Myanmar Court to Announce Bail Decision in Toddler Rape Case in Two Weeks

By Moe Moe & Zarni Mann 10 October 2019

NAYPYITAW—Naypyitaw’s Dekkhina Thiri District Court is due to announce its decision on whether to grant bail for Aung Gyi, the defendant in a high-profile toddler rape case, on Oct. 23.

The bail request was submitted on Sept. 24 to the court, which heard the bail motion from defense lawyers on Wednesday.

“I put it to the court that Aung Gyi should be bailed out in accordance with the law. However, the legal adviser opposed my motion. We will know the result on Oct. 23,” U Khin Maung Zaw, an advocate for the accused, told journalists after the court session.

The lawyer said he believed his client would be bailed out soon, because the victim told the court she didn’t know Aung Gyi. Moreover, the lawyer said, testimony from witnesses for the plaintiff in previous court sessions had failed to show that Aung Gyi was the offender.

On the other hand, the legal adviser to the court said during Wednesday’s court session that the court should not grant bail, given the high-profile nature of the case, and the fact that the offense is non-bailable.

On Wednesday, the court also heard from three plaintiff witnesses—two drivers employed by Wisdom Hill nursery school, where the rape allegedly took place, and the husband of the school’s supervisor.

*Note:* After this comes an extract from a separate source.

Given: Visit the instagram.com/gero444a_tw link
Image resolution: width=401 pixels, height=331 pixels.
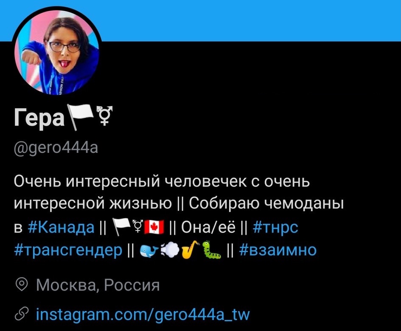Looking at the screenshot, I should (x=143, y=314).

At the ninth session of the trial scheduled for Oct. 23, the court will also hear from two teachers and the technician responsible for operating the CCTV system at Wisdom Hill nursery school.

Aung Gyi (aka Aung Kyaw Myo) worked as a driver for the supervisor of the nursery school. A complaint was filed against him on May 17, alleging that he sexually assaulted a girl attending the school.

The toddler, dubbed “Victoria” by the media, was 2 years and 11 months old at the time of the crime. Aung Gyi was charged under Article 376 of the Penal Code on July 4.

Victoria’s case sparked widespread condemnation countrywide and the case has been followed closely by the public. Many believe Aung Gyi is a scapegoat and the actual culprits are still at large.

Protests have been held in big cities including Yangon, Mandalay and Monywa calling for justice for the toddler, and for greater attention to be paid to the issue of sexual assault against young girls.

Meanwhile, Daw Ohnmar Hlaing, the supervisor of the school, has sued Aung Gyi’s lawyer, as well as the victim’s lawyer, father and other family members, for implicating her two teenage sons in the case.

They are being sued under the Child Rights Law, and face four months to one year in prison if convicted.

Lawyers for Daw Su Darli Aung, the lawyer for Aung Gyi, said on Monday they plan to countersue Daw Ohnmar Hlaing under the Law Protecting the Privacy and Security of Citizens.